As a social justice activist and conflict resolution scholar-practitioner, I have always been particularly concerned with what motivates people to enter the theater of protest and civil resistance. It is a far more complicated question than what motivates people to start a career or a family because even the largest social movements are made up of a relative few, and the connection between activism and survival (or prosperity) are not always so clear, especially if one comes from a position of privilege.
Leaving aside the handful of saints whose selfless sacrifice for the downtrodden has inspired millions and whose motivations I will not attempt to elucidate or defame, I think that for many, especially those whose immediate interests are not necessarily served by the campaign they have chosen to join, the core motivation for activism is guilt. This is the feeling I get whenever I hear the term “white allies” in the struggle against racism or the term “male allies” in the struggle against gender oppression. However, this is not to say that all people who actively support a cause that does not immediately further their own interests are motivated by guilt alone or by guilt at all; I will return to this later. This is also not to say that being motivated by guilt is a negative thing. Guilt is a powerful social emotion that curbs sociopathic or otherwise reckless behavior. If guilt inspired white South Africans to vote for Nelson Mandela or the white clergy to support Martin Luther King, Jr. this is certainly better than if they had stayed blissfully apathetic or disdainfully opposed to black liberation.
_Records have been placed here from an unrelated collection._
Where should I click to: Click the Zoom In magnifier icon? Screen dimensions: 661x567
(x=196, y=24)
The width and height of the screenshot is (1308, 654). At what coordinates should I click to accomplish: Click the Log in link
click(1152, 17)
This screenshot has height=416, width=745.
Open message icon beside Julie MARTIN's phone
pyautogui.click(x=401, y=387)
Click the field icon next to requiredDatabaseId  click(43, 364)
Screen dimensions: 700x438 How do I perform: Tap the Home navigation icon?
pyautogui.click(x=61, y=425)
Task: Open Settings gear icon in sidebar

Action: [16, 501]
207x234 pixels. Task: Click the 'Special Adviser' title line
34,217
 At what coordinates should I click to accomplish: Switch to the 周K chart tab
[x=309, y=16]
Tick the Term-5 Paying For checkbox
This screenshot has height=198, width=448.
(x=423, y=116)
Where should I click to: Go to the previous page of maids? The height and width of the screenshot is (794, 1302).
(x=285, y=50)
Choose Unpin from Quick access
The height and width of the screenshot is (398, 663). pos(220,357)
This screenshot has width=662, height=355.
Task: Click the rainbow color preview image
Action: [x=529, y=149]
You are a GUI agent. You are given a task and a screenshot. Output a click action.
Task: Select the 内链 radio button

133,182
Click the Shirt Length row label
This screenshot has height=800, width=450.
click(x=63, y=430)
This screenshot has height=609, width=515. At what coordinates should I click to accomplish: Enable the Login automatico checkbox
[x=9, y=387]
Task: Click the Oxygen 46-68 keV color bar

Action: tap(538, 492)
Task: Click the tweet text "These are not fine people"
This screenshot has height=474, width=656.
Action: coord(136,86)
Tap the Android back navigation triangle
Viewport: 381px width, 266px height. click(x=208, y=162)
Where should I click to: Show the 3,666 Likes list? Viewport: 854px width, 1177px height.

While there is a selfish motivation behind any response to guilt, since what one ultimately wants is to relieve that sense of guilt, if the same activists are struggling solely to further their own interests, I believe the motivation is the same as that of the Wall Street banker who quietly hired lobbyists to counter the Occupy Movement: power. It does not matter whether the activists are black or white, male or female, privileged or marginalized. Yet power is not always built up as a means to bring others down.